TAMARA KEITH, NPR: Well, he has to come out and not have any sunlight between himself and Hillary Clinton, which he has done a very good job of falling in line.
They didn't necessarily agree on TPP, but, by the time he was announced as V.P., he — they agreed. And I think also he intends to come out and try to show separation between Mike Pence and Donald Trump, and show that there are areas where Pence and Trump do not see eye to eye, where, you know, Pence has said that this isn't a name-calling kind of campaign, at the same time that Donald Trump was calling people names on Twitter.
JUDY WOODRUFF: Well, and we know vice presidential debates may get attention at the time, but ultimately they have not had a great deal of effect. But we will see.
AMY WALTER: Yes.
No, I think there's still — it's still going to be an important discussion. And the question is, for how long will we have this discussion? Will by the next morning there be another tweetstorm or another front-page story that detracts us from what came out of this debate?
JUDY WOODRUFF: Well, you both have referred to Donald Trump's controversies of the last week, Tam, most recently over his income taxes.
New York Times broke the story over the weekend.
TAMARA KEITH: Right.
JUDY WOODRUFF: He lost over $900 million on his — indicated on his return, in 1995, suggesting he could have gone 18 years without paying any income taxes.
Is this something that's likely to affect this campaign?
TAMARA KEITH: This is a fascinating question to me.
The Hillary Clinton campaign is already out with an ad criticizing him about this. In the last debate, he said, "It makes me smart." And the ad now says, if you're smart, what does that say about the rest of us?
But Donald Trump is out today saying, yes, I took advantage of the system. That's the system. And I can fix it because I know the system.
And this $900 million loss in a single year is part of his story. It's part of the story that he's been telling about himself, that he went on tough times and then he built himself back up and was able to become this successful businessman once again from the ashes of his previous businesses.
So, it's unclear whether this changes the narrative in any way. And it almost feeds the story that Donald Trump has been telling about himself all along.

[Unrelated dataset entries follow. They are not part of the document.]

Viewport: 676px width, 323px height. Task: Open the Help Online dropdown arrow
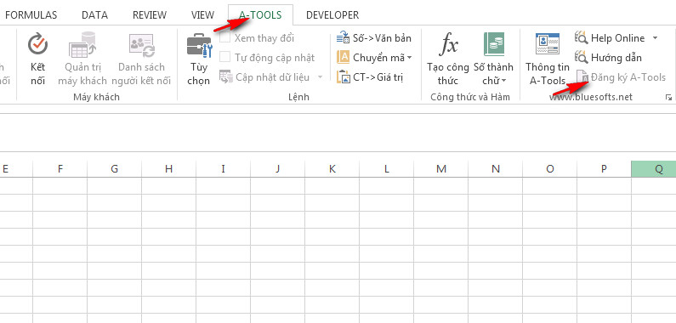pyautogui.click(x=655, y=38)
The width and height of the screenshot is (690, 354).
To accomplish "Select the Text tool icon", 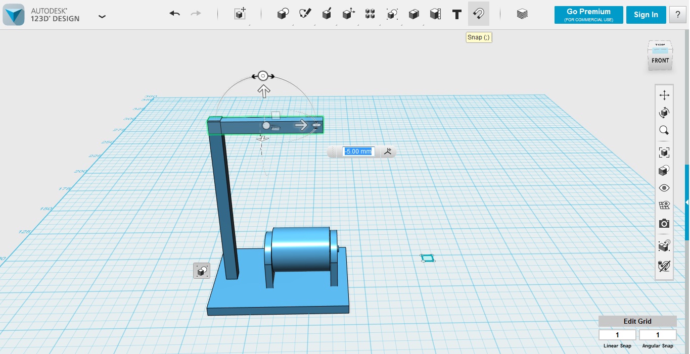I will [457, 14].
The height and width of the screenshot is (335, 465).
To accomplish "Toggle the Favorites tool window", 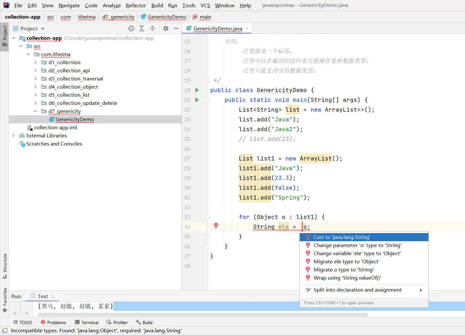I will (x=5, y=300).
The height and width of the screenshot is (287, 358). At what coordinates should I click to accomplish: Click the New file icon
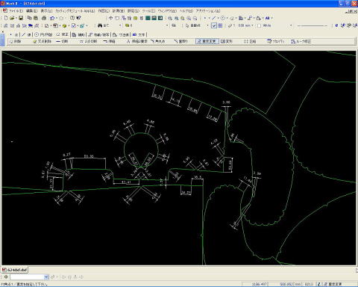click(6, 18)
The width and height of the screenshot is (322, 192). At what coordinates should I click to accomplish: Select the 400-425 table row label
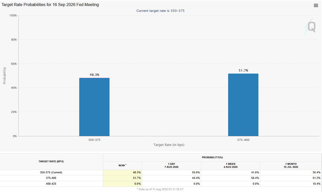[x=51, y=184]
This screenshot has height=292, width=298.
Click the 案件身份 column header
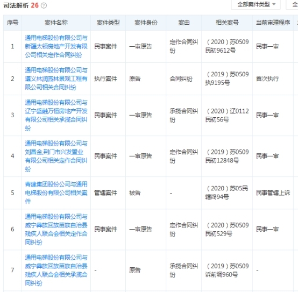(x=146, y=23)
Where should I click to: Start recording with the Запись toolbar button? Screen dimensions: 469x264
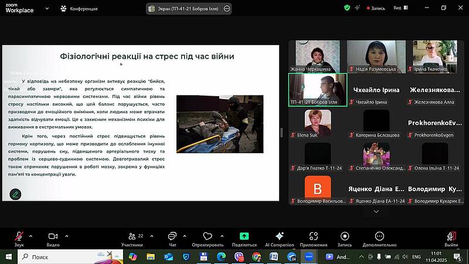345,236
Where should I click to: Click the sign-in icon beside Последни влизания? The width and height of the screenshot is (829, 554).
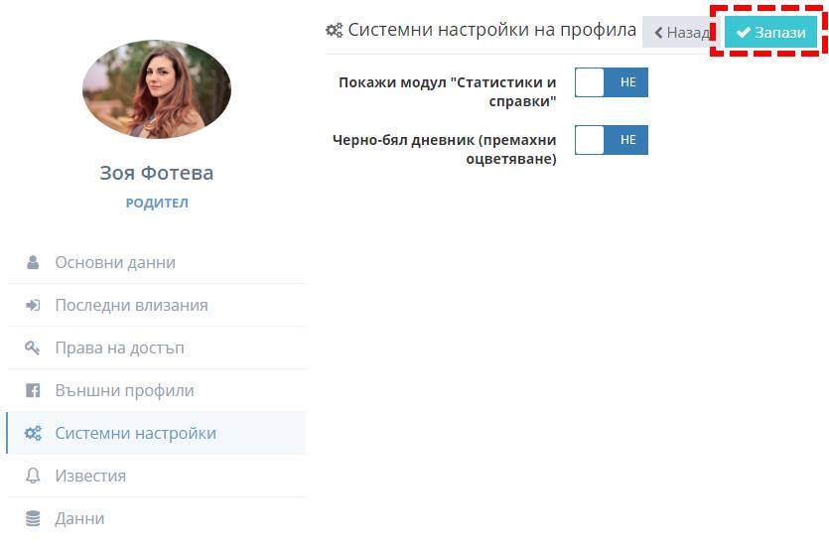33,306
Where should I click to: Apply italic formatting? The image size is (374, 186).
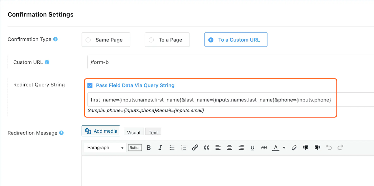tap(160, 147)
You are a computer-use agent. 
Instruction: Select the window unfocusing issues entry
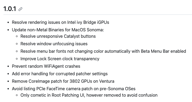(54, 44)
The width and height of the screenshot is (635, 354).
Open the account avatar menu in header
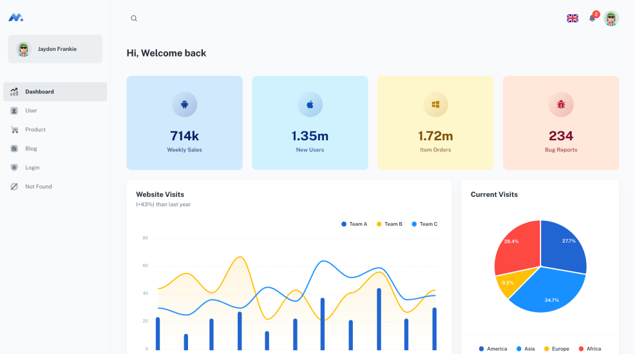point(611,18)
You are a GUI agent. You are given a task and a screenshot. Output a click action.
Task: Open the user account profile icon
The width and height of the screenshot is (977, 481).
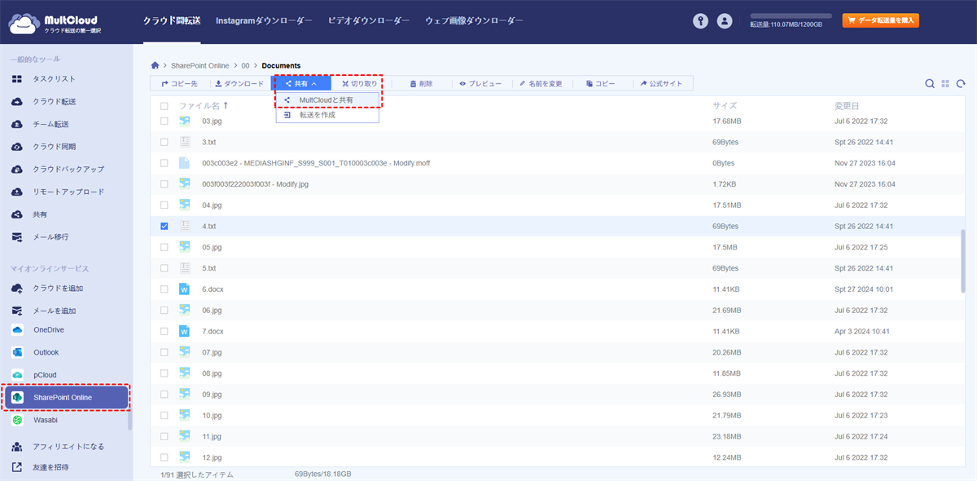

JUDY WOODRUFF: Is that how you see it?
AMY WALTER: Yes, or that's it's sort of already — to your point, it's already, like, baked in, into how voters perceive him.
JUDY WOODRUFF: Right.
AMY WALTER: And the reality is — and you have seen this on the campaign trail, too — you talk to voters about his issues, whether it is — because we have known for a while now, thanks to public records, that there were years where he didn't pay taxes.
We know that he had many of his products outsourced to foreign companies. These are the sorts of things that should hurt a traditional candidate. Obviously, somebody like Mitt Romney was by making these statements.
TAMARA KEITH: Severely by it.
AMY WALTER: Severely by this.
And yet he still has tremendous support among people who see him as a success, and to the point that Tam made, that he's saying the only person who can destroy the system, a rigged system, is somebody who's benefited from a rigged system.
JUDY WOODRUFF: Well, let's talk quickly about some of the other stories that have been out there about Donald Trump.
Tam, the Associated Press report today that the women who work for him on the reality TV show "The Apprentice" say that he used demeaning remarks against a number of them, used sexist language.
Amy, and the ongoing story about Miss Universe, that is something that has just dominated the news for the last number of days. Are we watching — and then some polls have come out showing some damage to him in some states.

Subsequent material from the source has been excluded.